Pero lo esencial es la lucha contra la creciente desigualdad. Y no sólo en sí, sino porque es la única manera de liberar las finanzas públicas de los costes de las transferencias sociales redistributivas para lograr recursos para inversiones públicas. La redistribución ha fracasado a la hora de frenar la desigualdad. De ahí que algunos, sobre todo desde el laborismo británico, hablen de predistribución, sobre todo, pero no solo, a través de la educación, o lo que yo mismo he llamado “pre-distribución permanente” a lo largo de una vida laboral cambiante para equipar a la gente con los instrumentos para ser resiliente frente a la incertidumbre, en lo que Stiglitz ha llamado la “nueva era de la vulnerabilidad”. Desde Noruega se piensa que la seguridad social debe ser un elemento para poder cambiar y adaptarse a las nuevas circunstancias, y no al revés. Es decir, un elemento no sólo moral, sino de competitividad. Ahora bien, si la desigualdad es lo importante, en esta Europa, la lucha contra la pobreza es lo urgente, para evitar las exclusiones.
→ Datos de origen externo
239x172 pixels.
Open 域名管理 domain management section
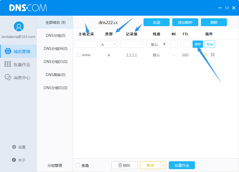click(18, 51)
Además hay que reequilibrar la “balanza del poder” entre empleadores y empleados, o entre capital y trabajo (que se ha desequilibrado en favor del primero). A este respecto, la aportación más original –discutible y discutida- fue la del profesor italiano Giacomo Corneo, de la Universidad Libre de Berlín, para generar fondos estatales de inversión, gestionados por independientes, para comprar en bolsa parte de las acciones de las grandes empresas y así recuperar para el capital público control sobre los mercados. Sería en principio rentable (una vez devueltas las deudas en que se hubiera incurrido pues Noruega y su gas y petróleo son una excepción) para financiar políticas públicas y restablecer un equilibrio público-privado. Sería una nueva forma de nacionalización, aunque no sería el Gobierno de turno el que controlara estos fondos sino sólo el uso de sus beneficios. Habrá que volver sobre esta idea que puede tener cierto recorrido aunque los tiempos no estén para aumentar la deuda pública, al menos en los países altamente endeudados. En todo caso, la idea causaría una enorme polémica y resistencia.
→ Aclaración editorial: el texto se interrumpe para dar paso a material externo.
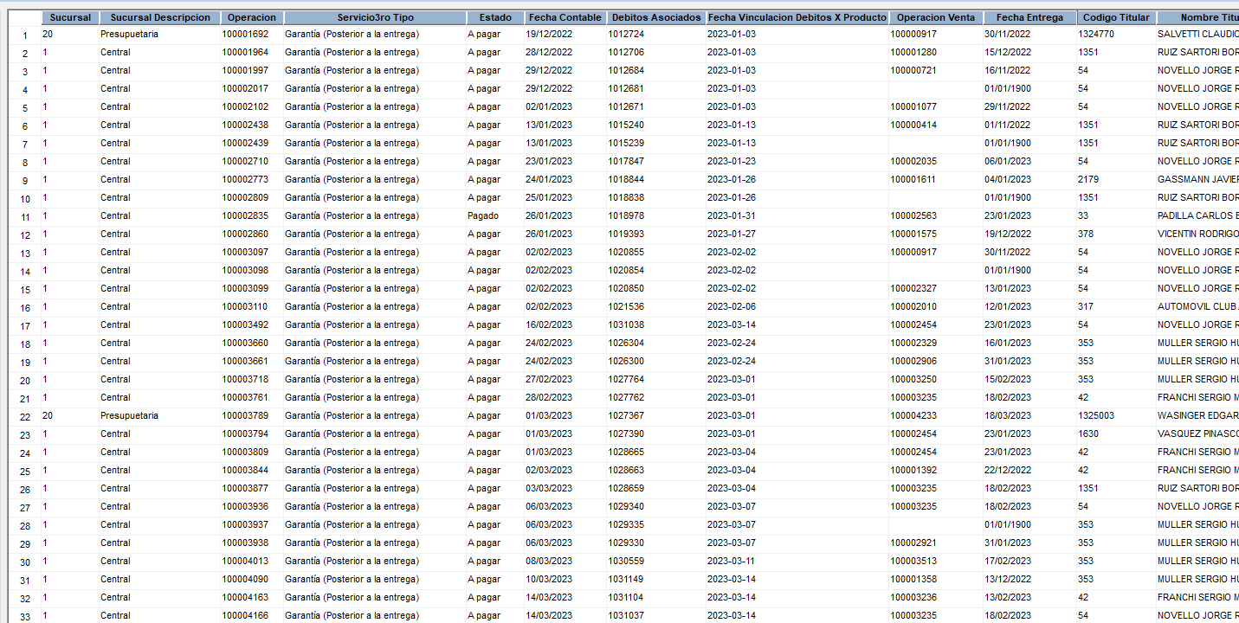
Task: Select the Codigo Titular column header
Action: pos(1116,17)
En el debate socialdemócrata se habla poco de Europa. “Europa para acompañar los cambios”, dice Andrea Nahles, ministra de Trabajo y Asuntos Sociales en el Gobierno alemán. Quizás un salario mínimo europeo, Y a medio plazo (5 años) algún instrumento redistributivo a escala europea. Lo urgente es una subida de salarios, pues la “criminalización de la inflación salarial”, como dijo un participante, es un problema para la izquierda. Se va abriendo paso la idea de un crecimiento impulsado por subidas salariales, a expensas de los beneficios del capital. Al menos en los países que pueden permitírselo. Como Alemania, donde está en parte en marcha.
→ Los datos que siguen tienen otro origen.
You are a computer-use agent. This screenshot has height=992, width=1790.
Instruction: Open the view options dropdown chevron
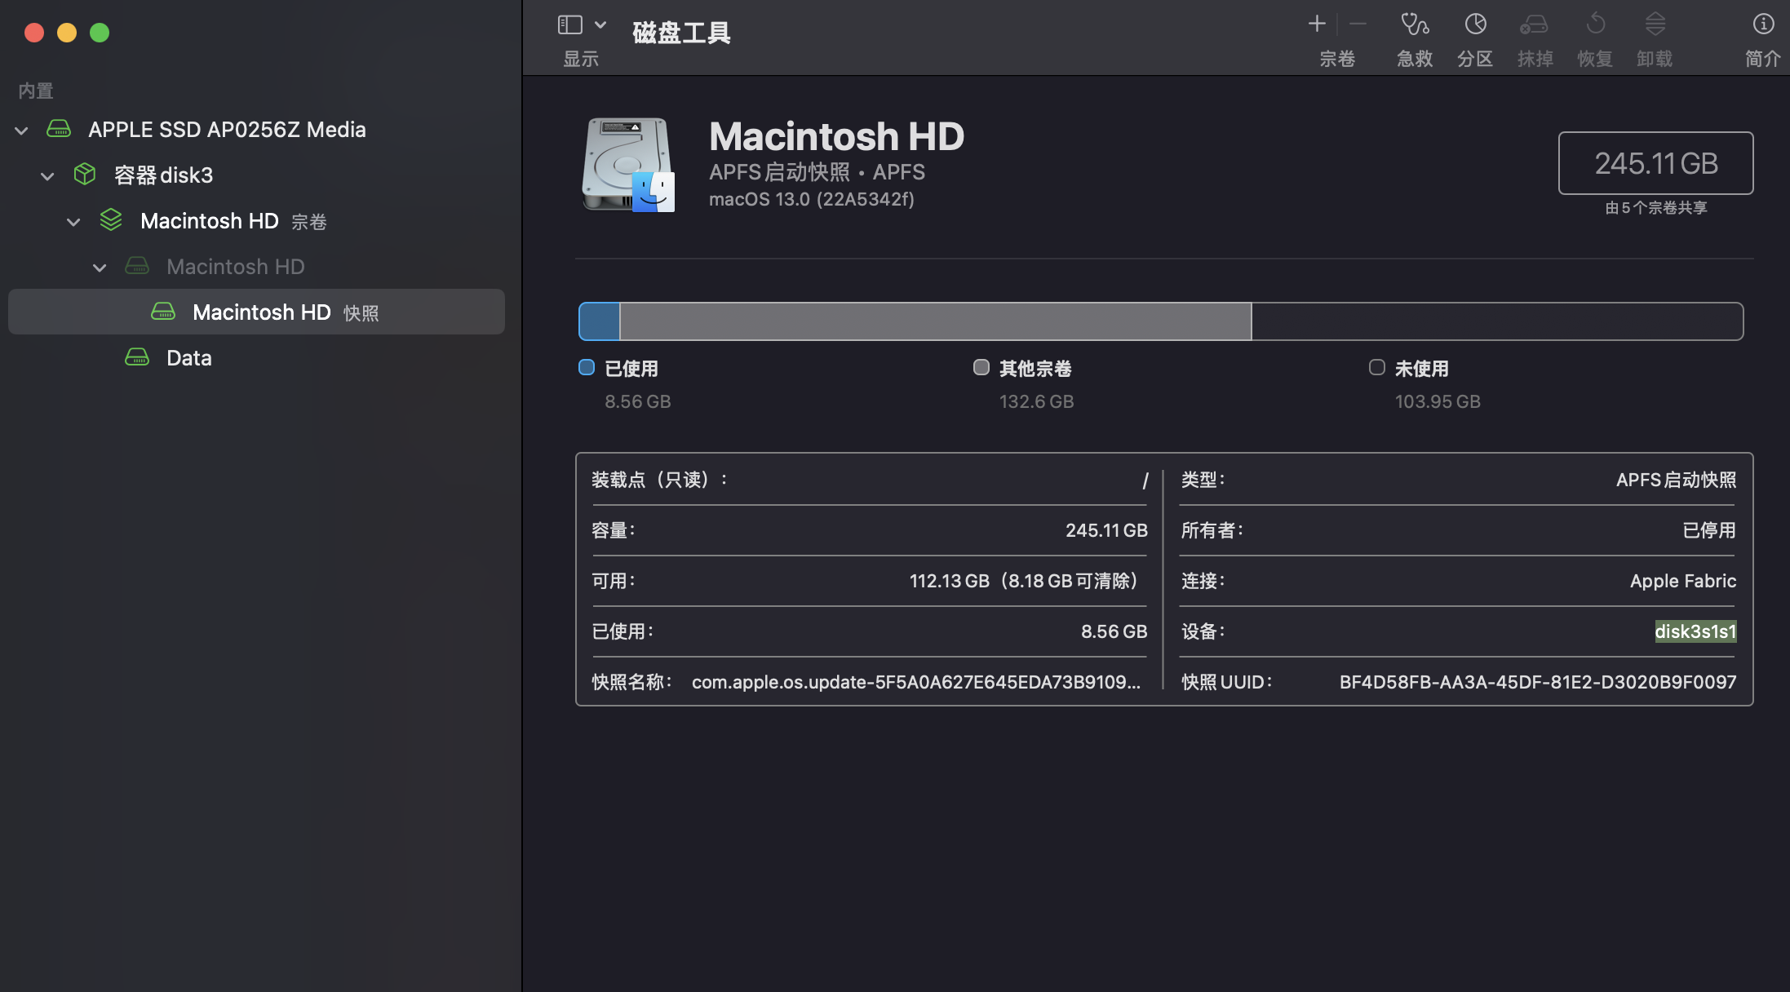[600, 24]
Los socialdemócratas no saben bien cómo plantar cara a los diversos radicalismos y populismos de izquierdas y de derechas que les quitan votantes. Organizativamente también los socialdemócratas tienen mucho camino que recorrer, especialmente cuando estos partidos, en general, están perdiendo militantes. La gente quiere participar, o al menos algunos ciudadanos quieren ser parte de la conversación política, lo que supone mucho más que pedirles su opinión cada cuatro años en elecciones o primarias. Pero de eso se habla aún demasiado poco. La socialdemocracia está aún instalada en la búsqueda de respuestas que proponer, antes que preguntar y hacer participar a sus posibles votantes. Sobre todo cuando, hoy por hoy, como reconoció Nahles, los socialdemócratas “no tienen el dossier adecuado de temas que presentar al público”.

En todo caso, será bueno definir la “buena sociedad”, pues la actual y la que se ofrece para el futuro previsible, no entusiasma nada.